The defense will take place at the "Maison des Sciences de l'Homme et de l'Environnement Claude Nicolas Ledoux", salle 4 (1 rue Charles Nodier). This work was directed by Pierre Frankhauser.

Defense jury

Pierre Frankhauser, Professor at the University of Franche-Comté 

Gabriel Dupuy, Emeritus Professor at the University Paris I

Geoffrey Caruso, Professor at the University of Luxembourg

Dominique Mignot, Scientific Director of IFSTTAR

Dominique Peeters, Emeritus Professor at the University of Louvain-la-Neuve, Belgium

Igor Agbossou, Lecturer at the University of Franche-Comté 

 

Abstract

This thesis is based on the challenges of assessing the impacts of urban planning decisions in the light of the imperatives of sustainable development. Beyond the vagueness often emerges from this concept, it is here to conduct a reflection on a balance to be found between the three pillars identified about sustainable development: economic, social and environmental. The aim is to consider how to assess the impacts of development policies in each of these three pillars and what conclusions should be drawn from them? The aim here is to provide answers by assessing the performance of the territories studied in these three pillars of sustainable development.
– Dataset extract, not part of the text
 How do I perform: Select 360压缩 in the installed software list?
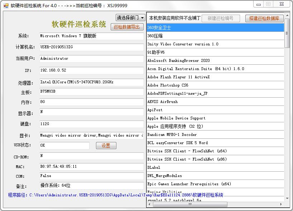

For this purpose, the work is based on simulation models (here the MobiSim model developed within Laboratoire ThéMA) and on the production of synthetic indicators allowing a readable analysis and evaluation of the space. The combination of these synthetic indicators makes it possible to visualize and analyze the sustainability of the territory studied and to deduce the measures to be implemented with a view to ensuring a sustainable development policy. It is a question of putting the methodology and the results obtained into perspective in a global vision, seeking to establish by the balance between the three pillars a harmony which allows to satisfy the objectives of a policy guided by the imperatives linked to the concept of inherited from the Bruntland report. A critical approach to this concept and an analysis of the sets of actors of a territory are here conduits in order to be able to implement the scientific research work within a decision-making process. The challenge is to allow the results of research based on power modeling tools to find a more concrete and operational problem.